The records:
§

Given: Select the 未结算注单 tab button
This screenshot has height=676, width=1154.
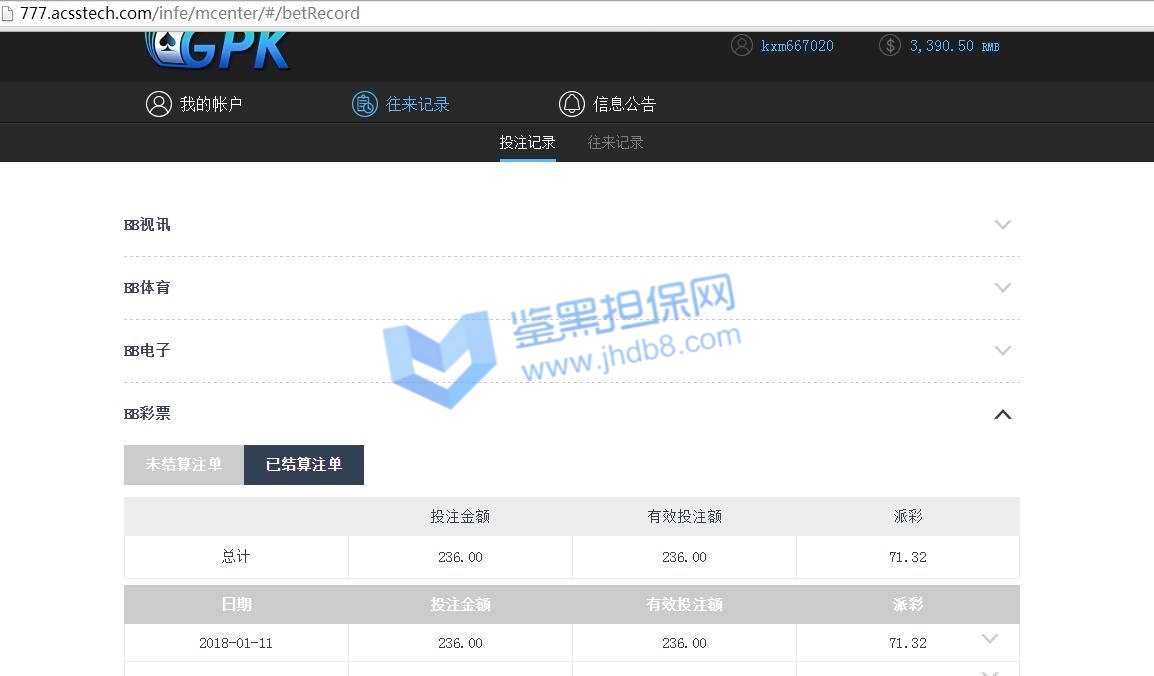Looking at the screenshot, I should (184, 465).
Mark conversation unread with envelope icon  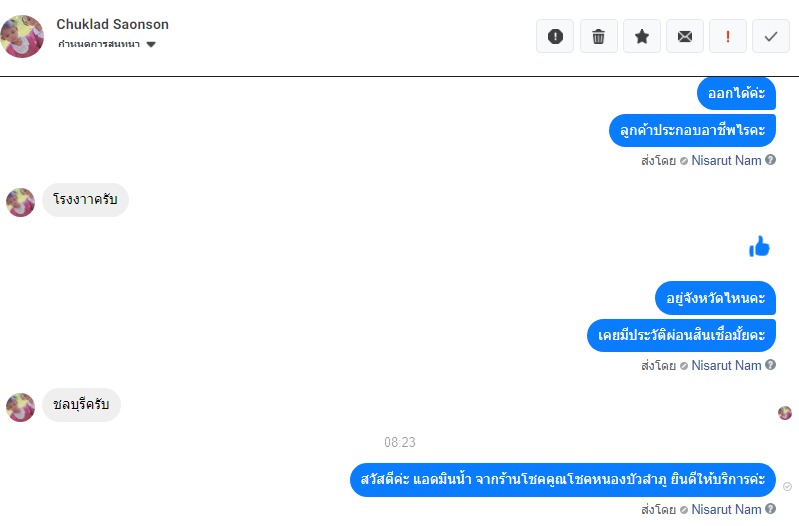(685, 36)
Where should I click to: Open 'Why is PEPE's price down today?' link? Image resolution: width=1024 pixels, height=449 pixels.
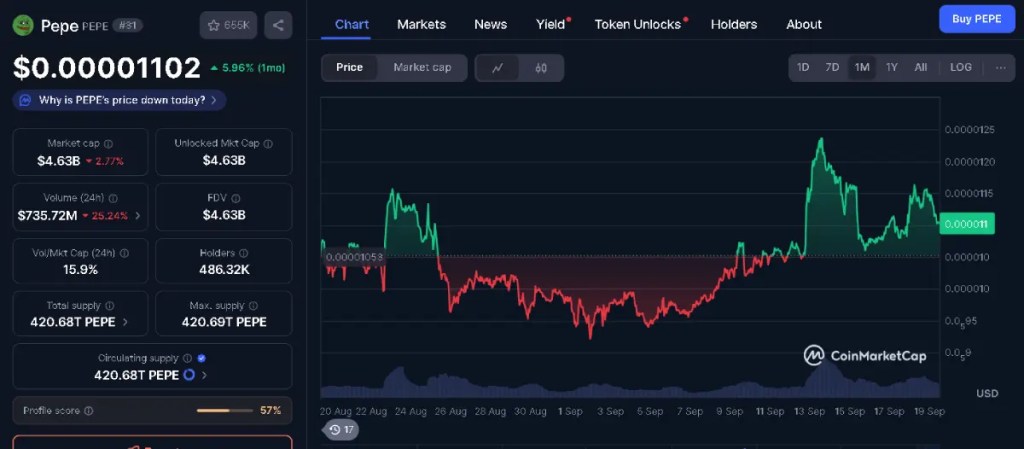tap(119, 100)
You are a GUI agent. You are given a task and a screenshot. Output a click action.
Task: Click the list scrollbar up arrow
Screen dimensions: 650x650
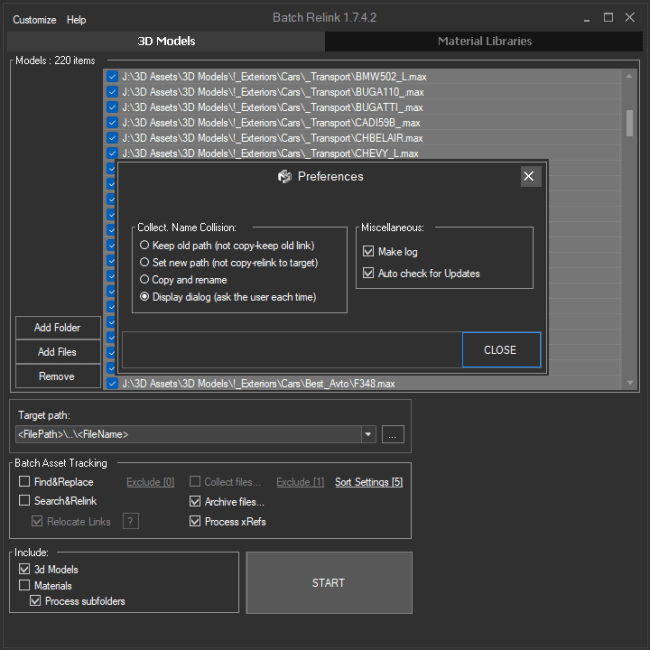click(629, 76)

§

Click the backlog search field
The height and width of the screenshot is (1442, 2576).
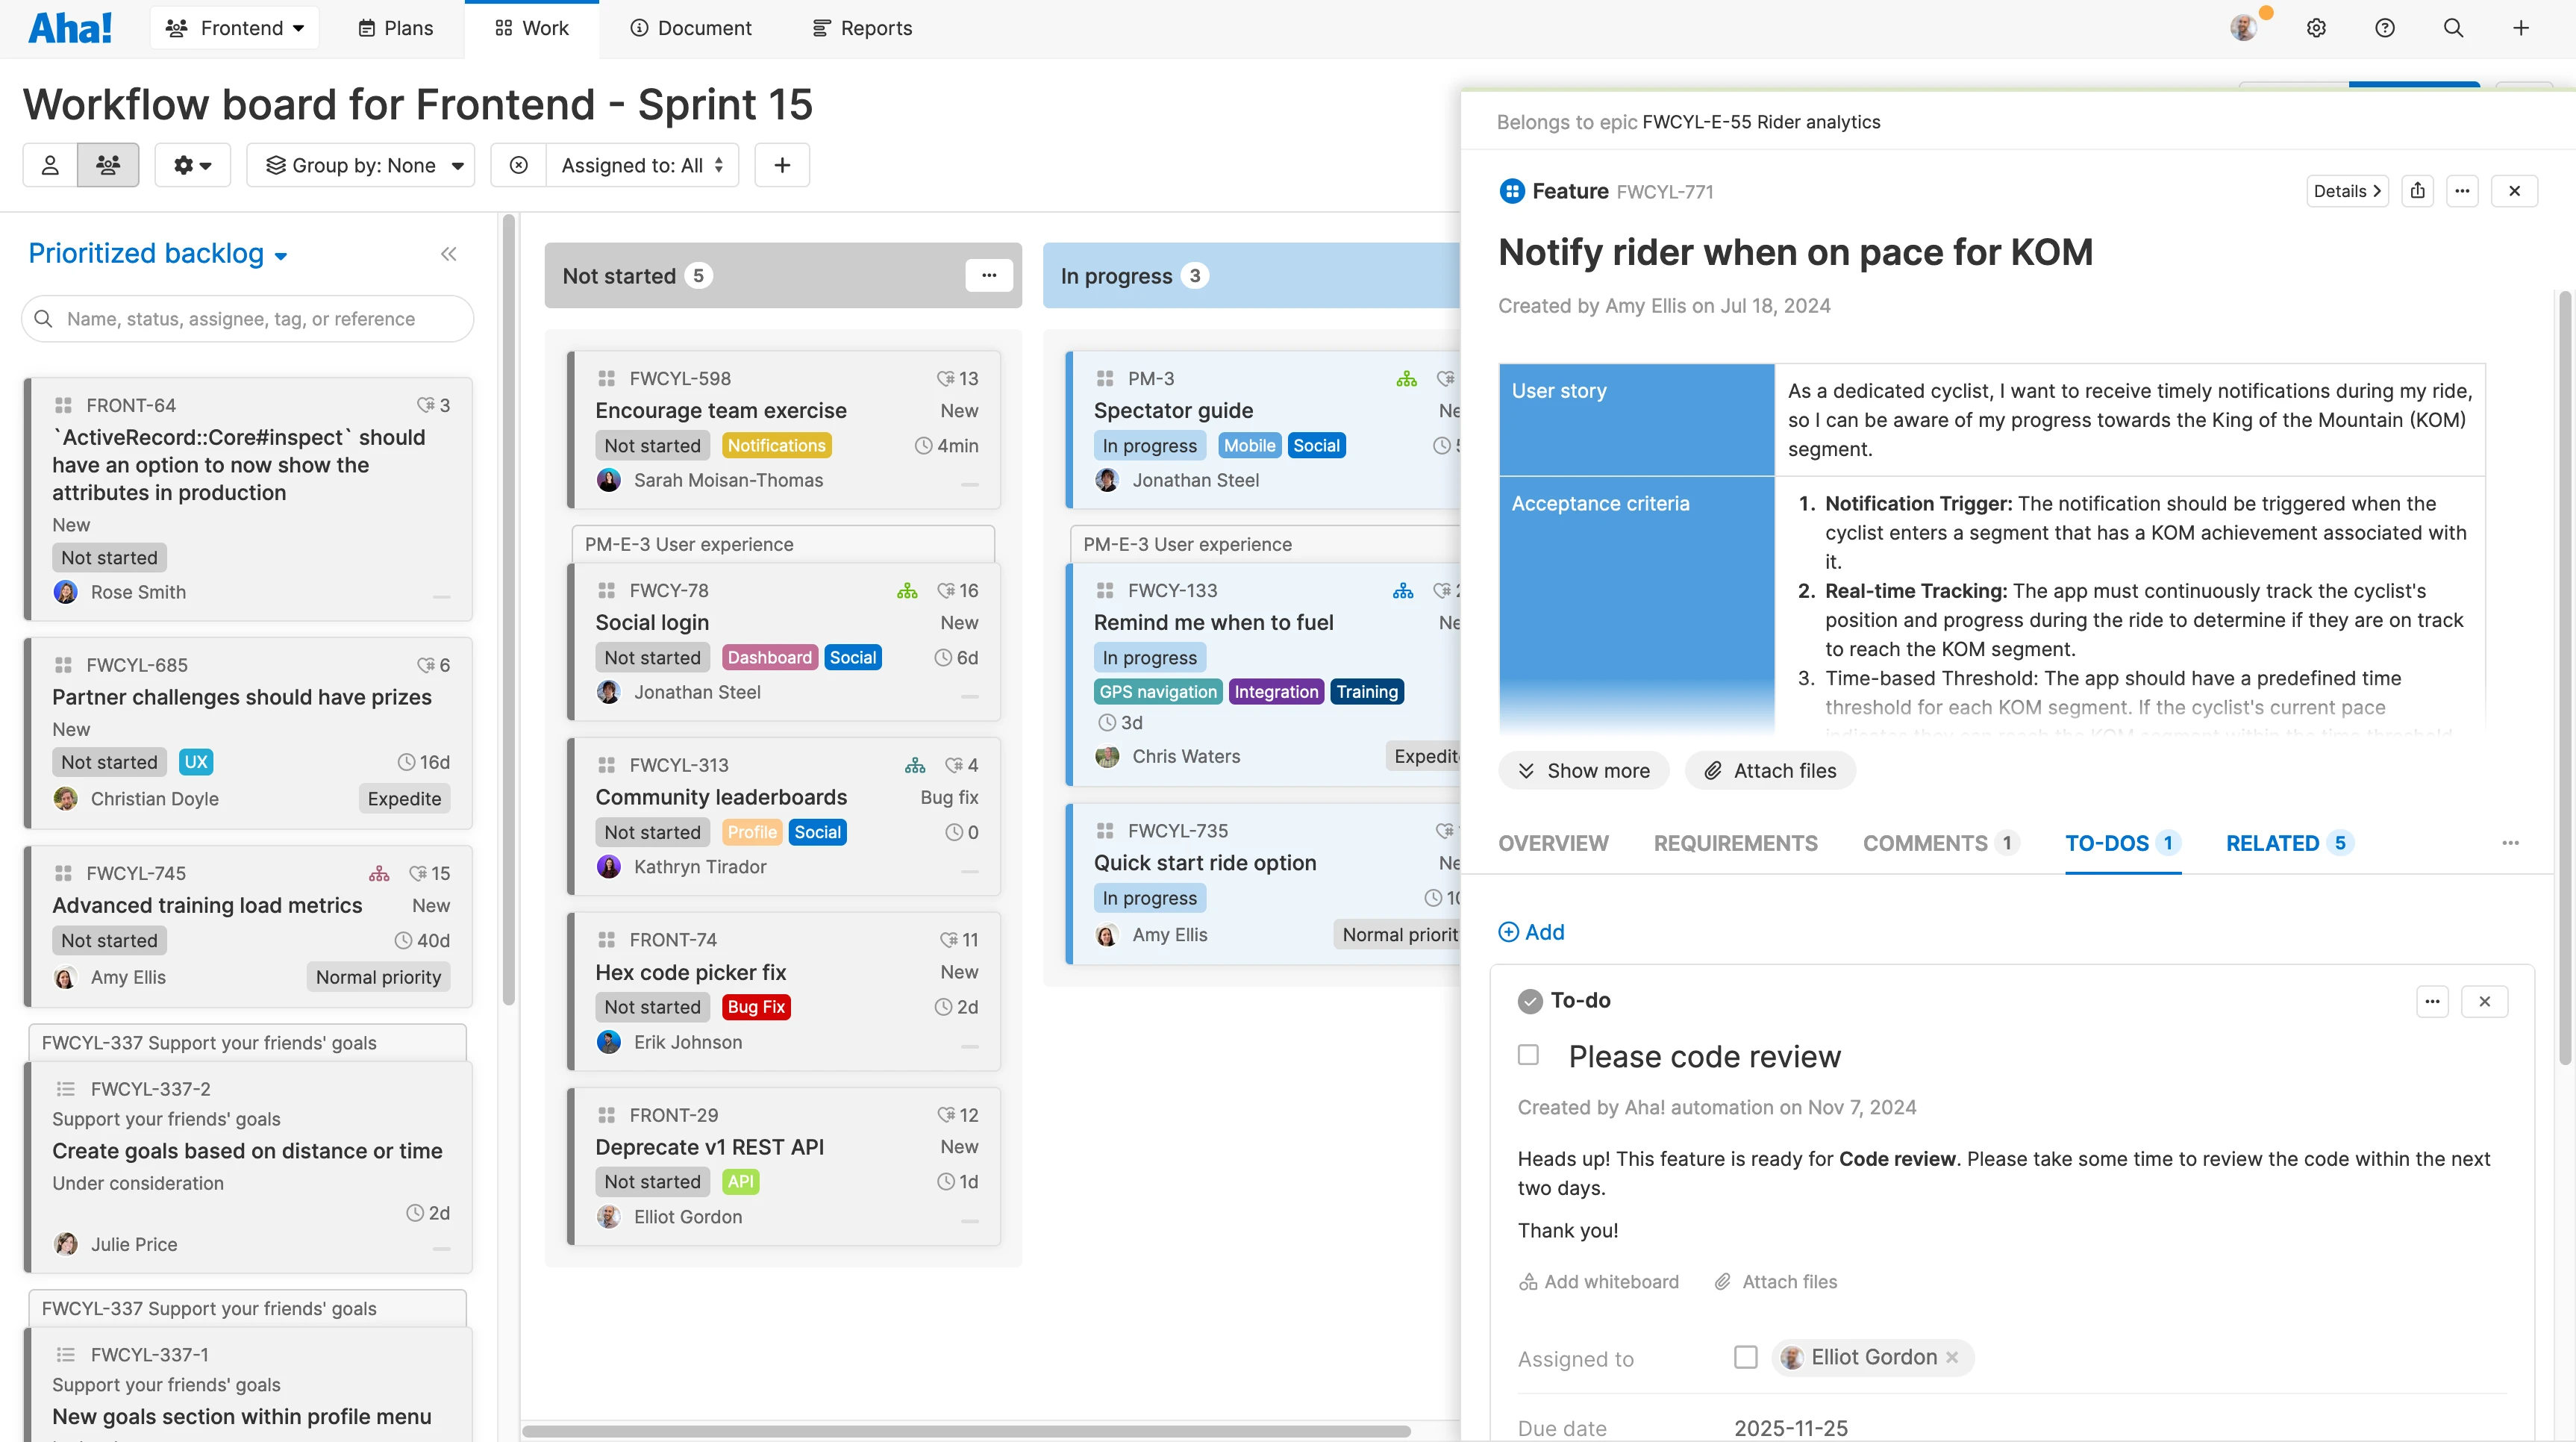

§

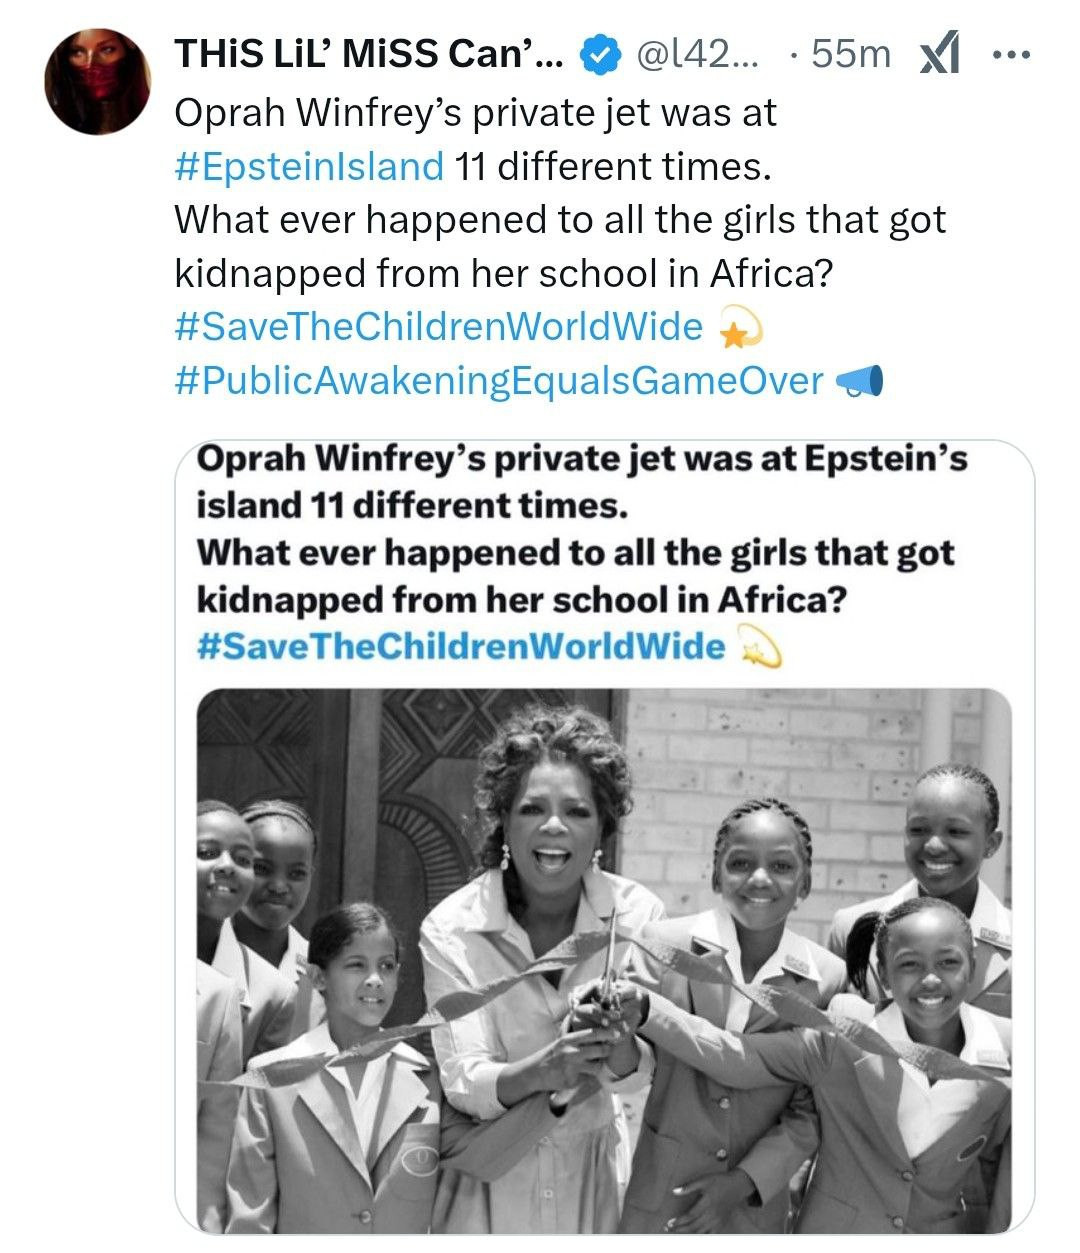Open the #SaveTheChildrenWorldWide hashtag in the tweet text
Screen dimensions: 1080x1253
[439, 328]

§

What you need to do: How many lines in the three blocks above contain the string "width"? Reply with the number alone.

Final result: 3